Collected data entries:
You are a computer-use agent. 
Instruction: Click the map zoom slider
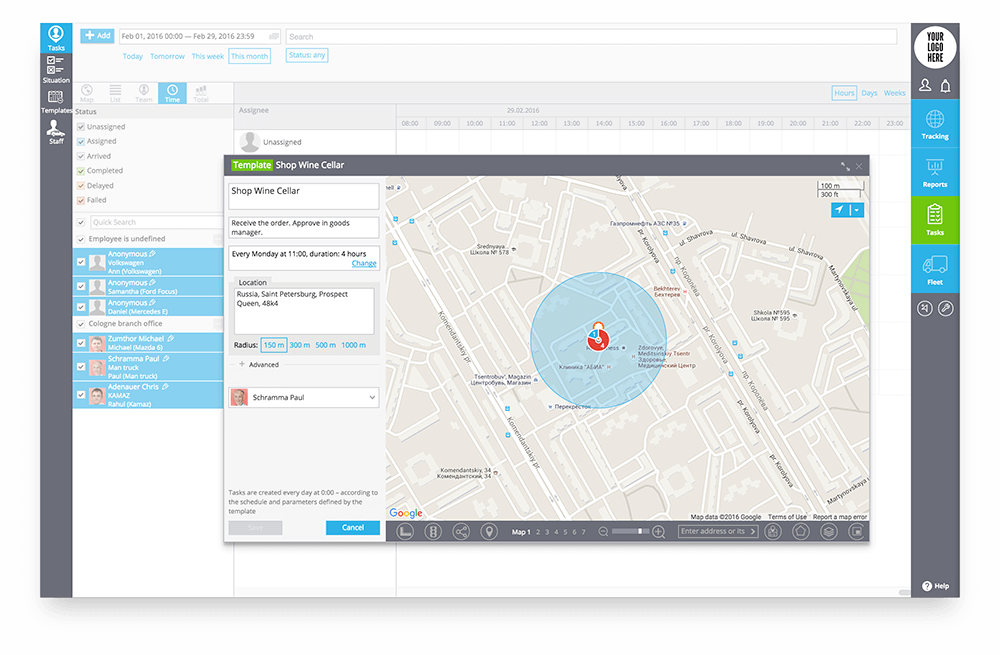point(630,532)
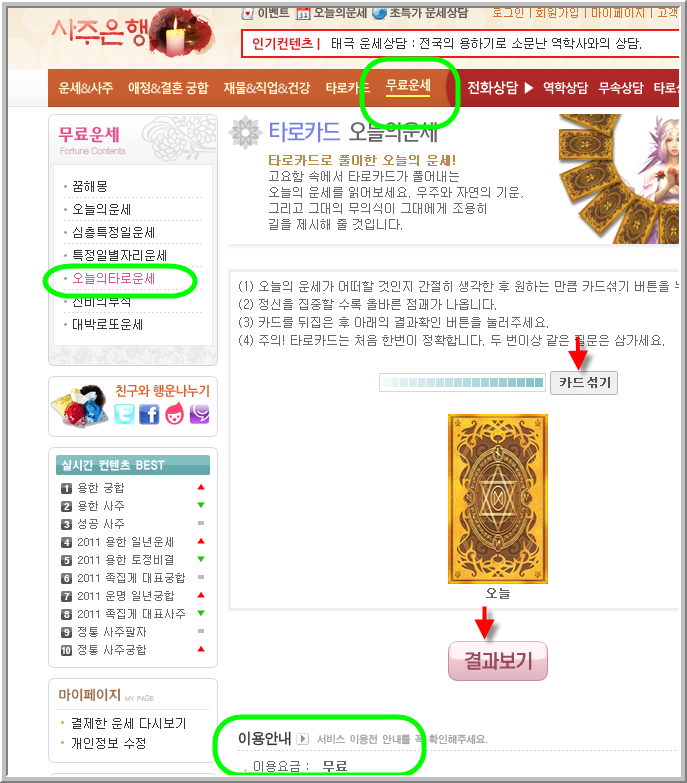Click the pink 결과보기 button

pyautogui.click(x=498, y=661)
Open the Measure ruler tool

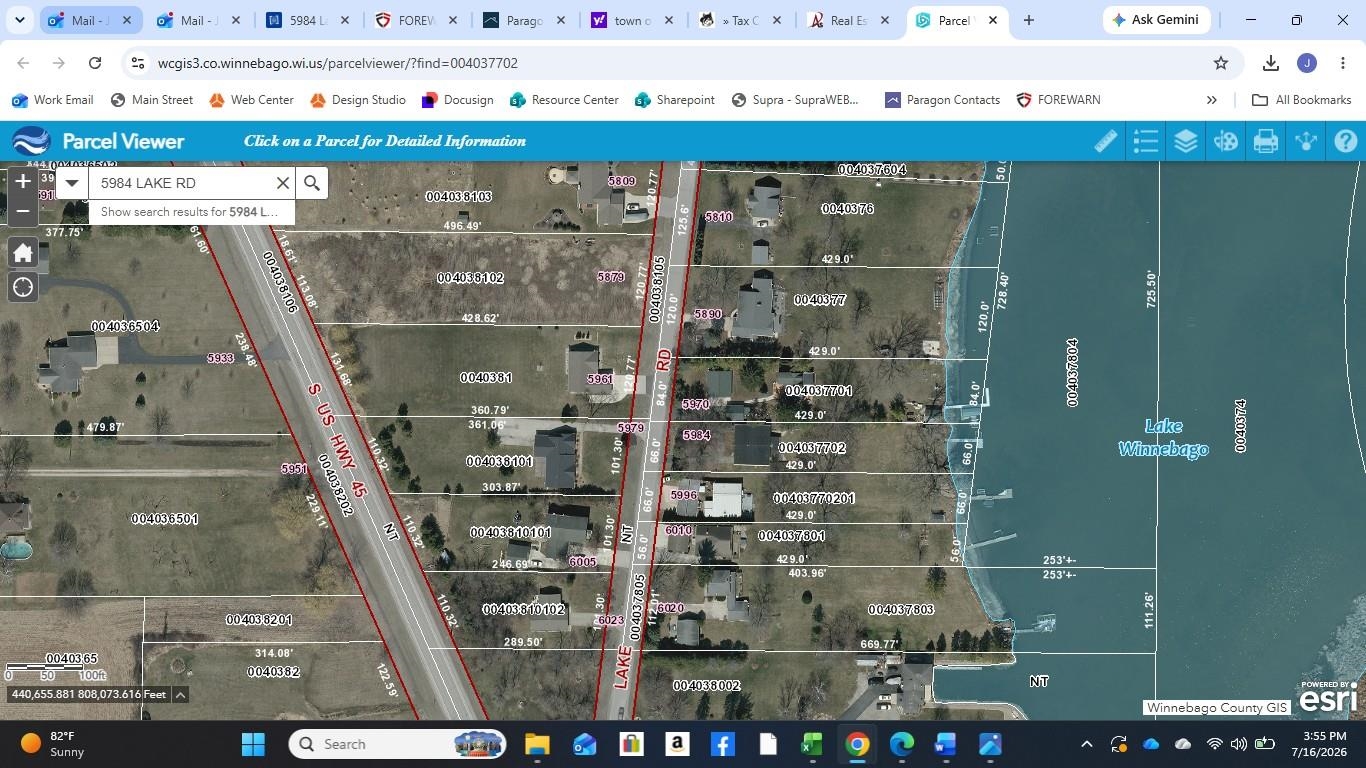click(1106, 141)
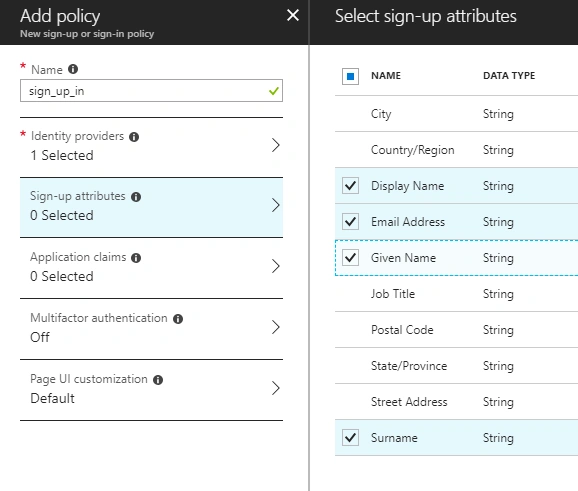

■ **TASK GOAL**: Except for pictures, copy the records above exactly.

■ **WRITTEN RESPONSE**:
You are a computer-use agent. 
Instruction: Click the map zoom slider
point(630,532)
Click the pink 결과보기 button

pyautogui.click(x=498, y=661)
Open the Measure ruler tool

click(1106, 141)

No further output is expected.